Nel telefono custodiva manuali per l’addestramento, tra cui il libro sulle "44 vie", una guida per i "mujaheddin" aderenti ad Al Qaeda, screenshot sulla realizzazione di ordigni, video e audio in difesa dell’Isis, file relativi ad attentati. La Digos ha individuato oltre duemila chat Telegram, WhatsApp e Snapchat che confermerebbero il suo ruolo nella costruzione di una "rete femminile".

La giovane si sarebbe radicalizzata "un passo alla volta", on line, dall’età di 16 anni, staccandosi dalla famiglia. Nata in Kosovo, ha vissuto per anni a Isernia frequentando le scuole italiane, per poi tornare in Kosovo. Si è trasferita dal fratello a Milano, in agosto, per rinnovare la carta d’identità e fare il vaccino anti Covid.

Secondo le accuse formalizzate dal gip Carlo Ottone De Marchi, che ha accolto la richiesta del capo dell’Antiterrorismo della procura di Milano Alberto Nobili e del pm Leonardo Lesti, la ragazza attirava online nuove leve da convertire, giovanissime, con un linguaggio infarcito di emoticon, e cercava contatti con mogli di terroristi detenuti o con le compagne di combattenti della jihad che voleva aiutare a fuggire dai campi siriani.
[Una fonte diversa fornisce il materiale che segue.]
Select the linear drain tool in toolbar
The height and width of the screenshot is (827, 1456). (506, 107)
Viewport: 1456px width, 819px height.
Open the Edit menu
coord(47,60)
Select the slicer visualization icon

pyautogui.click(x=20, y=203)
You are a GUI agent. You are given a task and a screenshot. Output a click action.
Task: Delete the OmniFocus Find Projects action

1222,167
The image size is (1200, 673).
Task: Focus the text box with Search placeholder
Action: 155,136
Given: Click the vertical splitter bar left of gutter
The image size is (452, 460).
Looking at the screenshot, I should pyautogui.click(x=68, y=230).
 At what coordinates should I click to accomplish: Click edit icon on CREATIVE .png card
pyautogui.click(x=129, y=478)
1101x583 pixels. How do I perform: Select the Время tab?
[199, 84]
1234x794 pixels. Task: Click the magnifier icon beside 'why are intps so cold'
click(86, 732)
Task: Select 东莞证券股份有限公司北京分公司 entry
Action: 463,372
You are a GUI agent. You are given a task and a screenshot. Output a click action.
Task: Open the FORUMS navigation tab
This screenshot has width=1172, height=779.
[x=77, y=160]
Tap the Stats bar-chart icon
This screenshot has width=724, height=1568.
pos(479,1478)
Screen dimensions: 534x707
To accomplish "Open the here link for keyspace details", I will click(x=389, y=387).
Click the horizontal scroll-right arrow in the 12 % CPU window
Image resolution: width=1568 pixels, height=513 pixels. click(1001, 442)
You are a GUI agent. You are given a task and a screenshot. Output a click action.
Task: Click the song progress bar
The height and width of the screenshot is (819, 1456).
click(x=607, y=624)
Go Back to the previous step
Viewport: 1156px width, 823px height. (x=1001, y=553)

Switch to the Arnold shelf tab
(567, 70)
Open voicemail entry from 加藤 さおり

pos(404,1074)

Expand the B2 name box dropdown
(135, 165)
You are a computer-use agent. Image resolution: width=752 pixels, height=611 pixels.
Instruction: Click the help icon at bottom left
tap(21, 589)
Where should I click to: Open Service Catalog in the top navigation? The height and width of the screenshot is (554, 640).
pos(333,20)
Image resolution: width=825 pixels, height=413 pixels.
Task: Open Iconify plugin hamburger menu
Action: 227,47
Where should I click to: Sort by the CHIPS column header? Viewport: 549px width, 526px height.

Alla sedicenne consiglia di scegliere un marito "con capelli lunghi e barba", con cui morire da martire. La stessa sedicenne sogna di celebrare un matrimonio "bagnato con il sangue dei miscredenti". Esulta con il marito, dopo la decapitazione del professore francese Samuel Paty. In una registrazione audio si esibisce in un "anasheed", canto a cappella, nel quale manifesta la disponibilità al martirio. "Il martirio è l’espressione massima per raggiungere Allah. Nel momento in cui una persona esterna questo desiderio - sottolinea il procuratore Alberto Nobili - scatta l’allarme". E così è stato.